A more streamlined system
The proposals essentially try to make more sense of having both NICE and NHS NHSE assessing new cancer drugs. The ‘old’ approach was to have NICE appraise new cancer drugs (although not all of them) and if they didn’t recommend use they could then be considered for the CDF. That involved another, more quick and dirty, appraisal by the National CDF panel hosted at NHSE, who actually pay for these drugs.
A key proposal is therefore to remove the NCDF appraisal and instead use the NICE appraisal - with some tweaks such as a more generous application of flexibilities for end of life drugs - as the single initial appraisal conducted for all new cancer drugs. If this produced a faster ‘maybe’ recommendation then NICE, NHSE and the company would work up a managed access approach. That could entail further data collection and likely some sort of discount (which could be increased if there is an overspend in-year) with NHS reimbursement.

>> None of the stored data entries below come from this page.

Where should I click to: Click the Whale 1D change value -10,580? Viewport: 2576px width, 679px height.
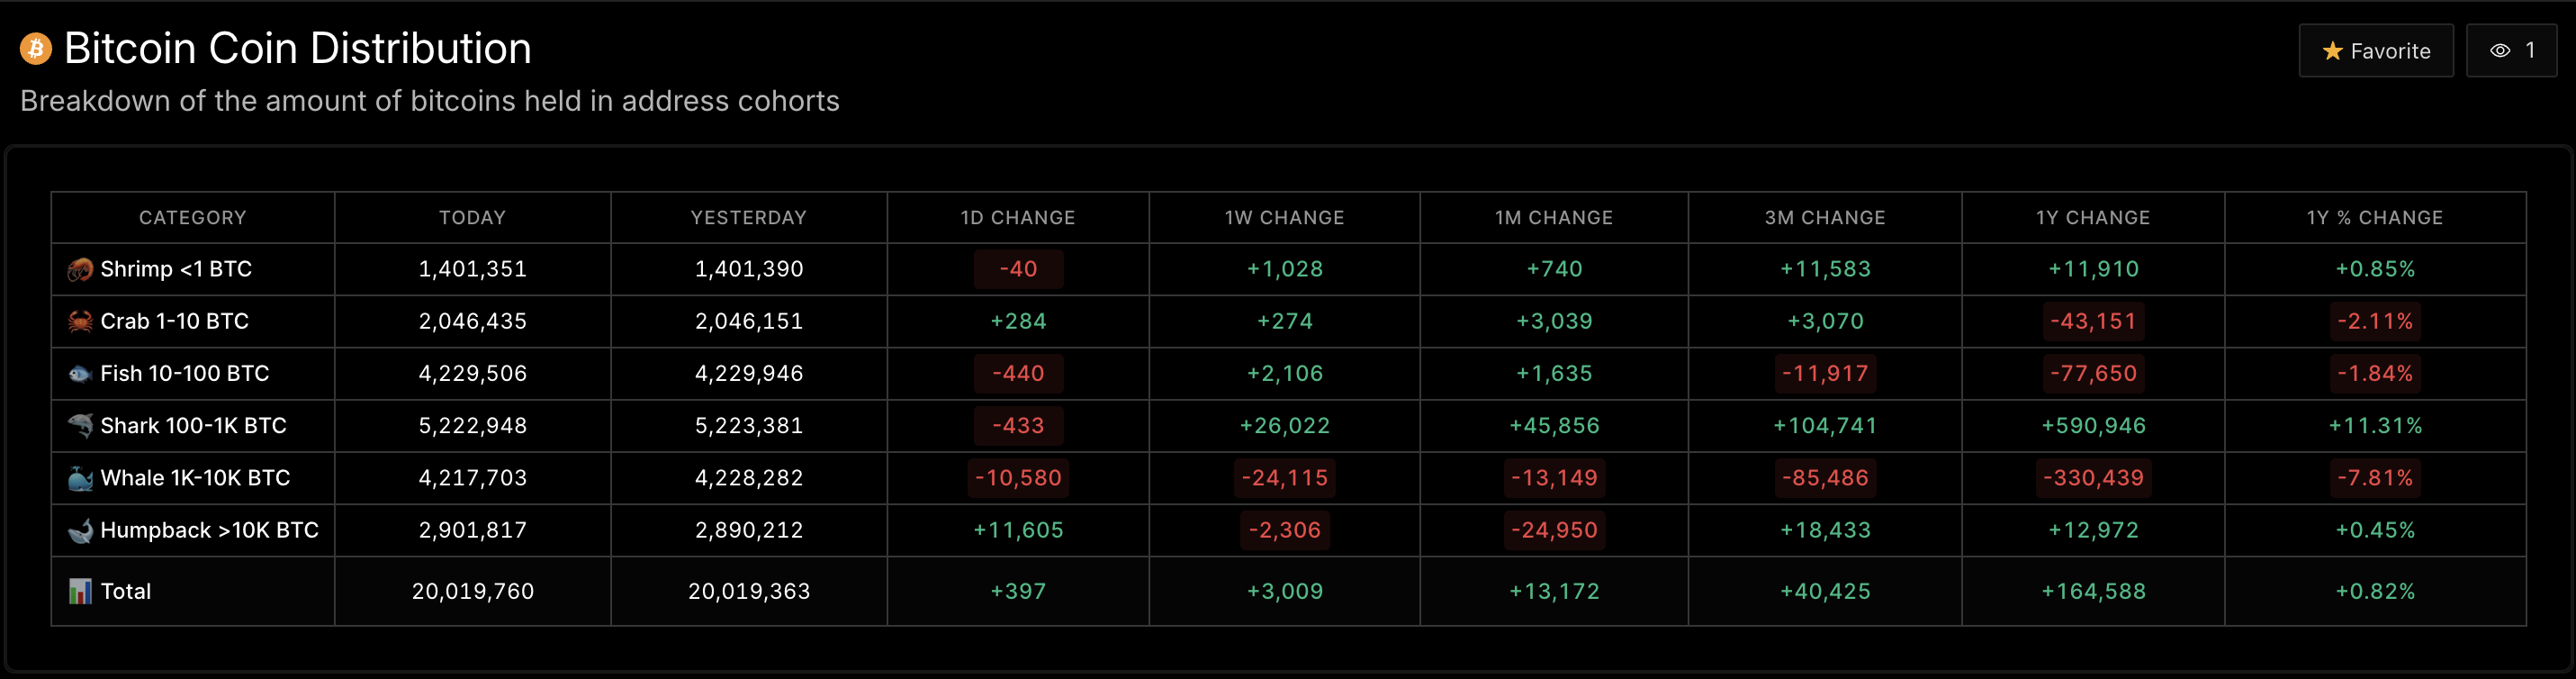tap(1017, 478)
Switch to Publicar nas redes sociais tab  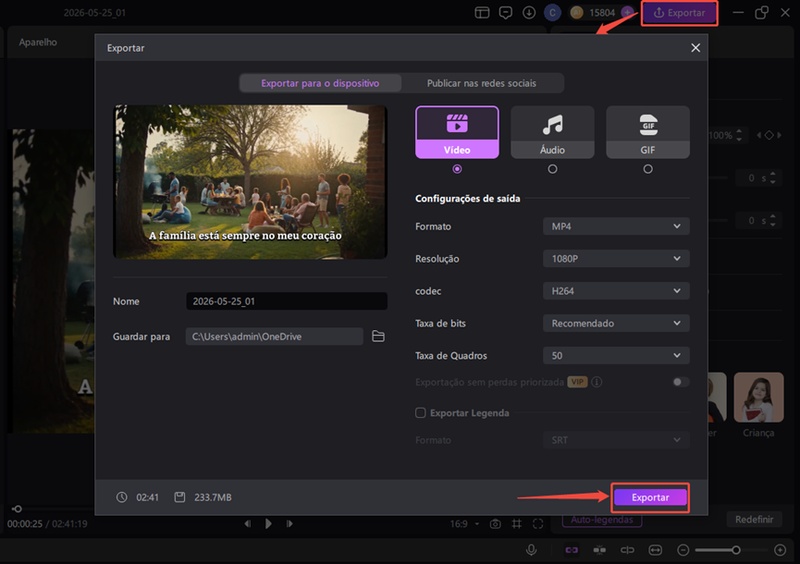(x=482, y=83)
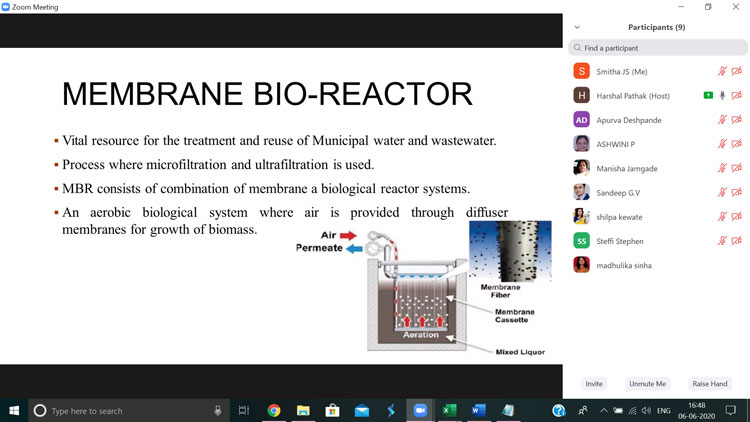This screenshot has height=422, width=750.
Task: Show hidden system tray icons
Action: tap(603, 410)
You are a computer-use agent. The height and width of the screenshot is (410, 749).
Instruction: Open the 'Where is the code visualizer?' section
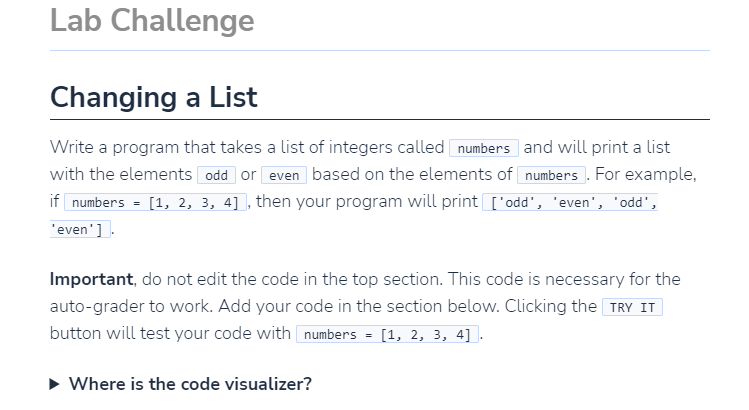click(190, 384)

NICE would look again, typically after 2 years, and decide if the drug should go into routine commissioning or instead, no longer be available on the NHS. Even if NICE then says no, there is the option of requesting individual access (although that is unpopular because it is seen as difficult to make a case and creates paperwork and bureaucracy).
The patient perspective
Breast Cancer Now, representing patients with one of the 'big four' common cancers, has an active campaign on ‘unlocking drugs’ and has been vocal on both pricing and access to new breast cancer drugs. Breast Cancer Now say that they are “doubtful” about the proposals really addressing the problems in accessing cancer drugs. They seem disappointed that there is little change to how NICE works, and also says that there is little to allow companies to offer flexible pricing schemes. They fear that access to cancer drugs with the new CDF could be worse, not better.
The Rarer Cancers Foundation, representing those with rarer cancers outside of the big four, share the concern of things getting worse, not better. Their analysis suggested that over 12,000 patients could lose out on accessing treatments. They want more reform at NICE.
The research perspective
Cancer Research UK seems more positive on the new CDF. It’s a step, they say, towards fixing how the NHS provides the best medicines. They like the proposals for NICE to make a faster initial recommendation and the introduction of a ‘maybe’ style of recommendation with data collection included. They point out that it’s not clear though, how the new CDF works alongside the Early Access to Medicines Scheme (EAMS) – this allows unfunded earlier access to promising products before marketing authorisation – which has included new cancer drugs such as pembrolizumab (Keytruda).
The industry perspective
The Association of the British Pharmaceutical Industry (ABPI) takes the opportunity of the CDF consultation to remind us that the UK has some of the lowest prices for medicines and the Pharmaceutical Price Regulation Scheme (PPRS) which has paid back into the NHS some £1billion. Put that against the budget of the CDF – currently £340million – and it looks small fry. The ABPI, just as Breast Cancer Now do, also call for changes to NICE.
From consultation to implementation
NICE and NHSE have just a few short weeks to reflect on consultation responses with the new CDF due to go live on the April 1 (albeit with a year of transition). They’re likely to have quite a few responses to go through too; 189 responses were received the last time NHSE consulted. That said, given the focus these days on online forms, you can bet that they already have the headlines for agreement or disagreement with their consultation responses already. My guess is that there will be quite a lot of “unsures” ticked.